(SUPPLIED RECORDS Opens)

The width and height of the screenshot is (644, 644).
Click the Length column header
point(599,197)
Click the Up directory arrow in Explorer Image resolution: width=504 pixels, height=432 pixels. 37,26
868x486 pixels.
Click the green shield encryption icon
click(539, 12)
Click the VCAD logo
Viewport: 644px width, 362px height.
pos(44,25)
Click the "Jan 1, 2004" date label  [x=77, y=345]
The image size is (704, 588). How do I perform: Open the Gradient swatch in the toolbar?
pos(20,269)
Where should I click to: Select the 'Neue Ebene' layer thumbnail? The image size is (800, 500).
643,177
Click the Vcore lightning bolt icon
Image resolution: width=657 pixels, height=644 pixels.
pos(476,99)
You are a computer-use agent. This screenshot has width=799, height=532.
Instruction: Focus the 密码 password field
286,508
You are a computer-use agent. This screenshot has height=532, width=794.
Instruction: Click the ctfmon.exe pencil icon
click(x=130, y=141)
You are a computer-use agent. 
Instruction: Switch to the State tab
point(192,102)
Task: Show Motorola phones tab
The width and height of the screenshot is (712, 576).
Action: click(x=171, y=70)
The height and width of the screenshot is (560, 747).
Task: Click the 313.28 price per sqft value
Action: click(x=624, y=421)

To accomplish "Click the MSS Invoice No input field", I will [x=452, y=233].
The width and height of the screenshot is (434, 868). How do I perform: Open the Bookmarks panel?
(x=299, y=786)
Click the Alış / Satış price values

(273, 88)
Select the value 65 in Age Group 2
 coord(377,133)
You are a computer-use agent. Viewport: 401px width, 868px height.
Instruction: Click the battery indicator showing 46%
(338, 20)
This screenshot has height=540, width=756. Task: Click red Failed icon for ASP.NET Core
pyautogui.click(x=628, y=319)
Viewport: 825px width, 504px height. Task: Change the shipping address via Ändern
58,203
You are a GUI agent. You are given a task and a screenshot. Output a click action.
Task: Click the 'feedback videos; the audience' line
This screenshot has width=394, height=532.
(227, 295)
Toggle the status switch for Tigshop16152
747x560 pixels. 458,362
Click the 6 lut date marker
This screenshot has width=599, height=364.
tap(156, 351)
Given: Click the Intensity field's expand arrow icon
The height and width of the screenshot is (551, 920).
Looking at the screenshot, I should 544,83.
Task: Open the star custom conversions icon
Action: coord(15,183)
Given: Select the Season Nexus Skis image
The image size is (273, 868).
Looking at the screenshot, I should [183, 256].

(SUPPLIED RECORDS Closes)

* _YOUR INSTRUCTIONS_
Only those lines of the entries above that run from the line containing "Image resolution: width=657" to the line containing "You are a computer-use agent. Viewport: 401px", both included, should be transcribed exactly.

* _EXPECTED OUTPUT_
Image resolution: width=657 pixels, height=644 pixels.
pos(476,99)
You are a computer-use agent. This screenshot has width=799, height=532.
Instruction: Focus the 密码 password field
286,508
You are a computer-use agent. This screenshot has height=532, width=794.
Instruction: Click the ctfmon.exe pencil icon
click(x=130, y=141)
You are a computer-use agent. 
Instruction: Switch to the State tab
point(192,102)
Task: Show Motorola phones tab
The width and height of the screenshot is (712, 576).
Action: click(x=171, y=70)
The height and width of the screenshot is (560, 747).
Task: Click the 313.28 price per sqft value
Action: click(x=624, y=421)

To accomplish "Click the MSS Invoice No input field", I will [x=452, y=233].
The width and height of the screenshot is (434, 868). How do I perform: Open the Bookmarks panel?
(x=299, y=786)
Click the Alış / Satış price values

(273, 88)
Select the value 65 in Age Group 2
 coord(377,133)
You are a computer-use agent. Viewport: 401px width, 868px height.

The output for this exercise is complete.